____ Data records

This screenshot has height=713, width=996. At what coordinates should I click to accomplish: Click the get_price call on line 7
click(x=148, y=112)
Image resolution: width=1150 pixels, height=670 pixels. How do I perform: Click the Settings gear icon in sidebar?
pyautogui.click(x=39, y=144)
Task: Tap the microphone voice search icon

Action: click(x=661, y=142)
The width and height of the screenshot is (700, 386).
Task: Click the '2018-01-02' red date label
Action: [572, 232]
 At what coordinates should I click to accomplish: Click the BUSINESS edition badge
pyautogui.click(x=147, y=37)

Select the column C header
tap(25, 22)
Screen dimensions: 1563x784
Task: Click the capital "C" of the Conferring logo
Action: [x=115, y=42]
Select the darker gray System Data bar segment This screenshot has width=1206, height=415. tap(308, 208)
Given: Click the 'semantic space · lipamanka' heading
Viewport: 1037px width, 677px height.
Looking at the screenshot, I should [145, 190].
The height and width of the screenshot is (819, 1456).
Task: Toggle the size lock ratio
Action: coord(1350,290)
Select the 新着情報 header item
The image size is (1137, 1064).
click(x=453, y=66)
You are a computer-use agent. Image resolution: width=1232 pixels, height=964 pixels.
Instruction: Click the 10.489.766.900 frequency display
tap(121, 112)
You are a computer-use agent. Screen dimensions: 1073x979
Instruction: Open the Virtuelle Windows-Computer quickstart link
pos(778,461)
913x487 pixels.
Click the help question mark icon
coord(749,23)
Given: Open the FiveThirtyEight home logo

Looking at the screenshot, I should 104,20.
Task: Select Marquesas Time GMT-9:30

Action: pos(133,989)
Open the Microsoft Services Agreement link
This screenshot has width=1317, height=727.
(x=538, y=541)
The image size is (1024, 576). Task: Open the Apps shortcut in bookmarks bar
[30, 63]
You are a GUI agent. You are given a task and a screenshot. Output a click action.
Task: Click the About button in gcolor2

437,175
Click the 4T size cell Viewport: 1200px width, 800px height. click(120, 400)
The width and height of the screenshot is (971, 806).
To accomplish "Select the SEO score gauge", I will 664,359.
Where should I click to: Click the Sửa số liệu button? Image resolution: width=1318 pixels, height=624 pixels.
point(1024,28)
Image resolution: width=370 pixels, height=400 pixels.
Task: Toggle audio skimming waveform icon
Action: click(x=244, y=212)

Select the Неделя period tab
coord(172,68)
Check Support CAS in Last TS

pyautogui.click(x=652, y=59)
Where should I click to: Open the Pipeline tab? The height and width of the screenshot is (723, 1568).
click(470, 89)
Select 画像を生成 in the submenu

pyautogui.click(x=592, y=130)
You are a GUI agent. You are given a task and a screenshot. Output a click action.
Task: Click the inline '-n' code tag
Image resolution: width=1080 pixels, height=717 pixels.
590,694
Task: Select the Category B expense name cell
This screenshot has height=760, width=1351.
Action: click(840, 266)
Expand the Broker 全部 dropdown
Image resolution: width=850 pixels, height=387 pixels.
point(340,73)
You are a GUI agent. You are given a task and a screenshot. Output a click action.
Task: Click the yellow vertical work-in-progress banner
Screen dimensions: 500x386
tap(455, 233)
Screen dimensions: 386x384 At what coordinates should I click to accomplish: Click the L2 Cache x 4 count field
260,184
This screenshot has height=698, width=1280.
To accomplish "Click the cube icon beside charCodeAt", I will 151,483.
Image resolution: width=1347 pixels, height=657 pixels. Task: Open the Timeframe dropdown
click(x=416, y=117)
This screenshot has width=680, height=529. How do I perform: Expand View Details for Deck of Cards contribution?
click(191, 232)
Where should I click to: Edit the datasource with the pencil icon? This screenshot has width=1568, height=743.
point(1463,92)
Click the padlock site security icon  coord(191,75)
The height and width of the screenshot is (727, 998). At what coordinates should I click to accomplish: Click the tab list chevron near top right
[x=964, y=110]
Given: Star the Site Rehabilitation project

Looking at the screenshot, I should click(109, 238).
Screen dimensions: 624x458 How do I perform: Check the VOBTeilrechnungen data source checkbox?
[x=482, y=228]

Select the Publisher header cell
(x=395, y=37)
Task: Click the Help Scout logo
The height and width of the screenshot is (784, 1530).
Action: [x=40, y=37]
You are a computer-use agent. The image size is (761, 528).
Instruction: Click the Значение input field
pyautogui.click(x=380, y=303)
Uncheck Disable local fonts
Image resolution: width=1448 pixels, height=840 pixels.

________

■ Your goal ■
Exactly as written, copy out all the entries above.

■ Exercise answer ■
This screenshot has height=713, width=996. At what coordinates should I click to accomplish: Click the get_price call on line 7
click(x=148, y=112)
Image resolution: width=1150 pixels, height=670 pixels. How do I perform: Click the Settings gear icon in sidebar?
pyautogui.click(x=39, y=144)
Task: Tap the microphone voice search icon

Action: click(x=661, y=142)
The width and height of the screenshot is (700, 386).
Task: Click the '2018-01-02' red date label
Action: [572, 232]
 At what coordinates should I click to accomplish: Click the BUSINESS edition badge
pyautogui.click(x=147, y=37)

Select the column C header
tap(25, 22)
Screen dimensions: 1563x784
Task: Click the capital "C" of the Conferring logo
Action: [x=115, y=42]
Select the darker gray System Data bar segment This screenshot has width=1206, height=415. tap(308, 208)
Given: Click the 'semantic space · lipamanka' heading
Viewport: 1037px width, 677px height.
Looking at the screenshot, I should [145, 190].
The height and width of the screenshot is (819, 1456).
Task: Toggle the size lock ratio
Action: coord(1350,290)
Select the 新着情報 header item
The image size is (1137, 1064).
click(x=453, y=66)
You are a computer-use agent. Image resolution: width=1232 pixels, height=964 pixels.
Instruction: Click the 10.489.766.900 frequency display
tap(121, 112)
You are a computer-use agent. Screen dimensions: 1073x979
Instruction: Open the Virtuelle Windows-Computer quickstart link
pos(778,461)
913x487 pixels.
Click the help question mark icon
coord(749,23)
Given: Open the FiveThirtyEight home logo

Looking at the screenshot, I should 104,20.
Task: Select Marquesas Time GMT-9:30

Action: pos(133,989)
Open the Microsoft Services Agreement link
This screenshot has width=1317, height=727.
(x=538, y=541)
The image size is (1024, 576). Task: Open the Apps shortcut in bookmarks bar
[30, 63]
You are a GUI agent. You are given a task and a screenshot. Output a click action.
Task: Click the About button in gcolor2

437,175
Click the 4T size cell Viewport: 1200px width, 800px height. click(120, 400)
The width and height of the screenshot is (971, 806).
To accomplish "Select the SEO score gauge", I will 664,359.
Where should I click to: Click the Sửa số liệu button? Image resolution: width=1318 pixels, height=624 pixels.
point(1024,28)
Image resolution: width=370 pixels, height=400 pixels.
Task: Toggle audio skimming waveform icon
Action: click(x=244, y=212)

Select the Неделя period tab
coord(172,68)
Check Support CAS in Last TS

pyautogui.click(x=652, y=59)
Where should I click to: Open the Pipeline tab? The height and width of the screenshot is (723, 1568).
click(470, 89)
Select 画像を生成 in the submenu

pyautogui.click(x=592, y=130)
You are a GUI agent. You are given a task and a screenshot. Output a click action.
Task: Click the inline '-n' code tag
Image resolution: width=1080 pixels, height=717 pixels.
590,694
Task: Select the Category B expense name cell
This screenshot has height=760, width=1351.
Action: click(840, 266)
Expand the Broker 全部 dropdown
Image resolution: width=850 pixels, height=387 pixels.
point(340,73)
You are a GUI agent. You are given a task and a screenshot. Output a click action.
Task: Click the yellow vertical work-in-progress banner
Screen dimensions: 500x386
tap(455, 233)
Screen dimensions: 386x384 At what coordinates should I click to accomplish: Click the L2 Cache x 4 count field
260,184
This screenshot has height=698, width=1280.
To accomplish "Click the cube icon beside charCodeAt", I will 151,483.
Image resolution: width=1347 pixels, height=657 pixels. Task: Open the Timeframe dropdown
click(x=416, y=117)
This screenshot has width=680, height=529. How do I perform: Expand View Details for Deck of Cards contribution?
click(191, 232)
Where should I click to: Edit the datasource with the pencil icon? This screenshot has width=1568, height=743.
point(1463,92)
Click the padlock site security icon  coord(191,75)
The height and width of the screenshot is (727, 998). At what coordinates should I click to accomplish: Click the tab list chevron near top right
[x=964, y=110]
Given: Star the Site Rehabilitation project

Looking at the screenshot, I should click(109, 238).
Screen dimensions: 624x458 How do I perform: Check the VOBTeilrechnungen data source checkbox?
[x=482, y=228]

Select the Publisher header cell
(x=395, y=37)
Task: Click the Help Scout logo
The height and width of the screenshot is (784, 1530).
Action: [x=40, y=37]
You are a computer-use agent. The image size is (761, 528).
Instruction: Click the Значение input field
pyautogui.click(x=380, y=303)
Uncheck Disable local fonts
Image resolution: width=1448 pixels, height=840 pixels.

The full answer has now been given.